Most men, especially the *SWiCs, however, are completely beholden to other men because their social standing never changes from their first days in middle school, when we all bite the proverbial apple that gives us self-awareness but lacks the maturity to know what to do with it. The most popular boys create the consensus of thought, and whether the others share it or not, they embrace it. From that point forward, men maintain the practice of satisfying their self-defined status quo. For most men, turning 13 is the last real transition in their lives. Everything they learn then, they will use until they die. Nothing in this mean, the old world could be worse for them than being cast out of the Boy’s Club for having a different idea. Nuremberg, anyone?
Online, especially in social media, the most useful dialogue is offered by women because they see things they dislike and post about them before pondering to check what other people think about it. So, it is ironic that, when someone does something particularly brave, we call that behavior “ballsy.” SWiC men are typically only ballsy when they are physically bigger than their adversary, are backed-up by their gang, or can point a gun at the problem.
Which brings us to Donald Trump, who behaves like a spoiled god. Growing up rich and powerful, he has been used to taking what he wants and unapologetically leaving a path of destruction in his wake. He has slipped in and out of more bad business deals than the gods have raped innocent maidens. Like Poseidon, he has been bellicose, unsympathetic, and unforgiving.
But the new Athena, Hillary Clinton, has no designs on punishing the already punished. As of this writing, the Presidential Election is a week away and Clinton has pulled ahead of Trump by double digits.
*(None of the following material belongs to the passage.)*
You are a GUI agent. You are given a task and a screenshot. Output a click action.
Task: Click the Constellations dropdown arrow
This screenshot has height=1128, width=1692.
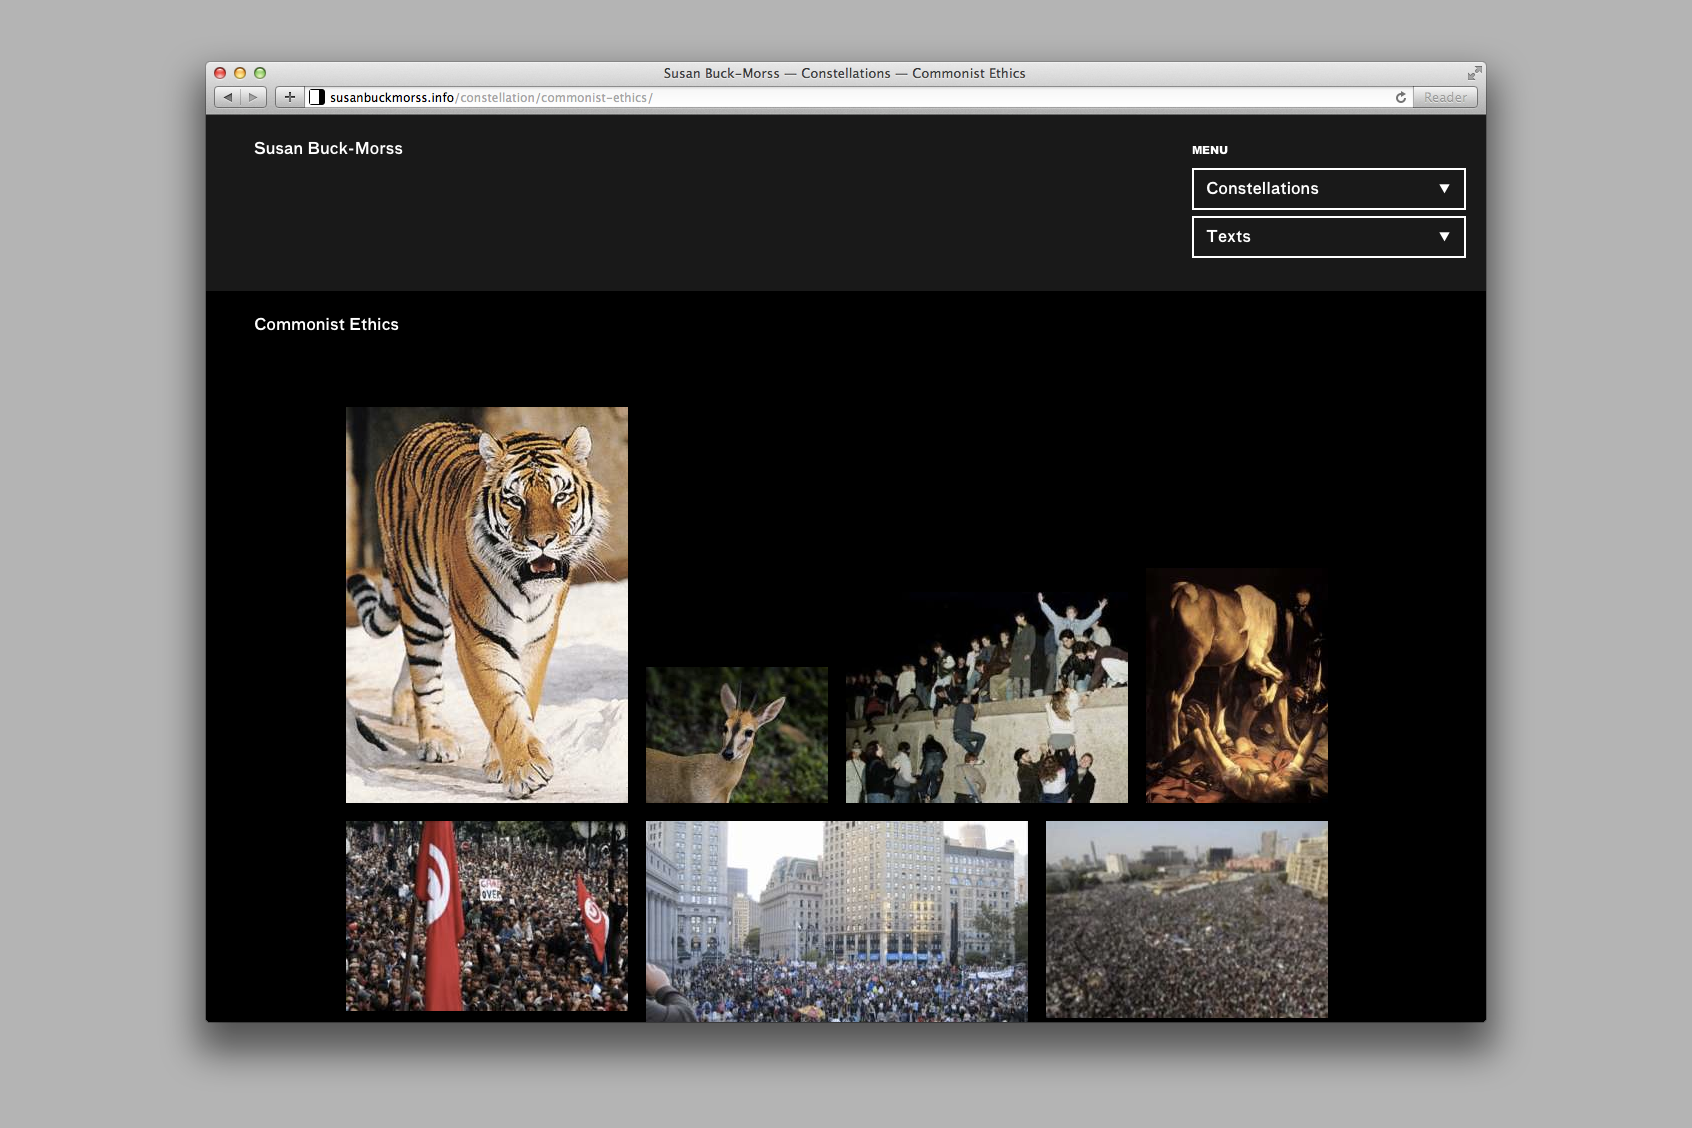click(x=1443, y=189)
It is looking as though Hillary will be our nation’s first woman president. If this happens, Medusa, in the form of women all over this country, will be avenged. Opinions and decisions are about to be rendered without input from the clique that has ruled this nation and most of the world since it began.
However, this isn’t a day of reckoning. It’s a day of recognition. Medusa won’t even have to shed her mane of snakes to be freed from her cave. Whether she is beautiful or not in the eye of any beholder won’t matter anymore. People of both genders who value Medusa for her gifts will be in power, and the only men she will turn to stone are those too stupid to look only skin-deep for all the great things she brings to this world.
*SWiC—A Marcumian term for “Straight, White, Christians,” who dominate culture, political dialogue, and lack the good sense to see that now is the time they should be making friends with others, not like them, as they are about to become the minority in every possible way.